Sadly, marriage equality is not one of these issues. Instead of being an exchange of ideas, for the most part the pro- and anti-marriage equality ‘debate’ is not really a debate at all. And it can’t be. Because it is impossible to have a debate when one side turns up without any arguments whatsoever on their side.
If the past twelve years have taught us anything, it is that anti-marriage equality campaigners are the intellectual Lilliputians of Australian public life. Sure they might have company out there on their ‘island of ignorance’ (hello anti-vaxers!), but it is difficult to think of many other public discussions in recent memory when so much has been said by people who had so little of substance to say.
It has become common to say that the argument for marriage equality has been run and won.

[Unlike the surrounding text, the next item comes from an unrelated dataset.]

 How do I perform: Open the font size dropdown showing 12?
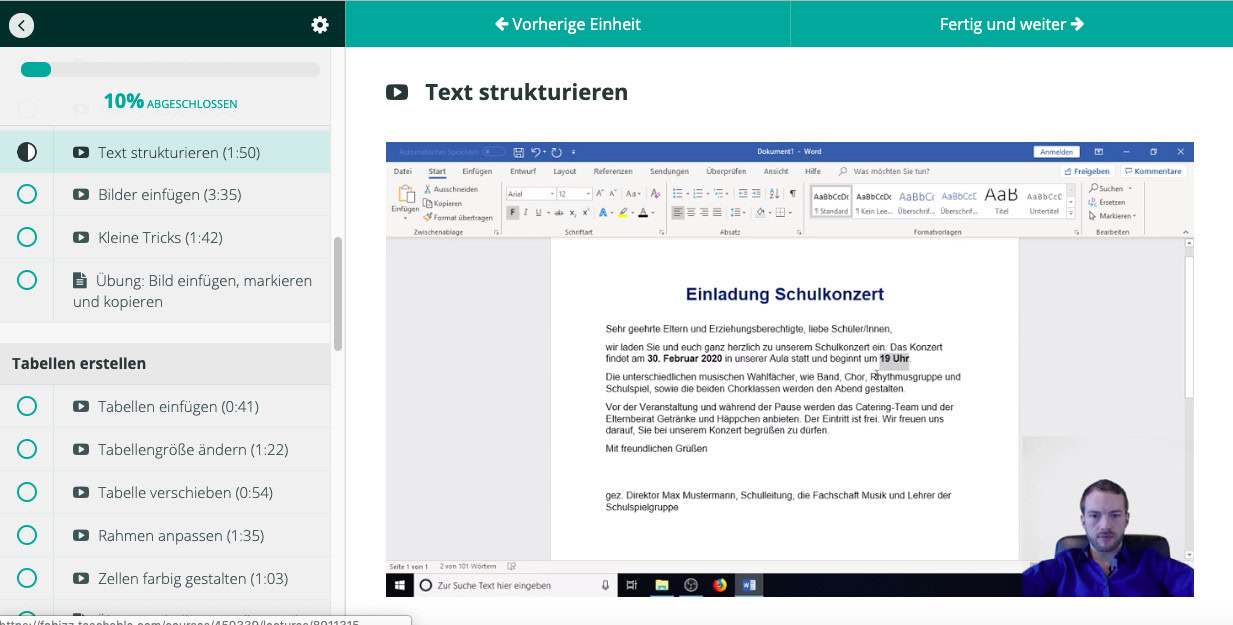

And that’s true – except ‘won’ is an understatement. The defeat of anti-marriage equality campaigners, on the intellectual playing field at least, resembles nothing more than the 7:1 drubbing handed out by Germany to Brazil in the 2014 men’s football World Cup.
It is such a one-sided affair that, at times, you almost feel tempted to invoke the ‘mercy rule’ (which the opponents of marriage equality would probably reject anyway because it has too much in common philosophically with euthanasia).
In practice, the vacuity of anti-marriage equality campaigners, like Jim Wallace, or Lyle Shelton, or Cory Bernardi (and countless others), hasn’t stopped them from spouting the same nonsense time and time again over the past decade. It doesn’t matter that what they say on this subject has no credibility, they’ll keep saying it regardless.
And that’s the frustrating thing – approaching twelve years since the original ban on same-sex marriage was introduced, and with the possibility of more before equality is finally legislated, it remains our responsibility to have the same public ‘debate’ with these people. To calmly refute the ridiculous claims that marriage equality will harm children, or impact on religious freedom, or that just because marriage has ‘traditionally’ been man-woman that it automatically must remain so in future.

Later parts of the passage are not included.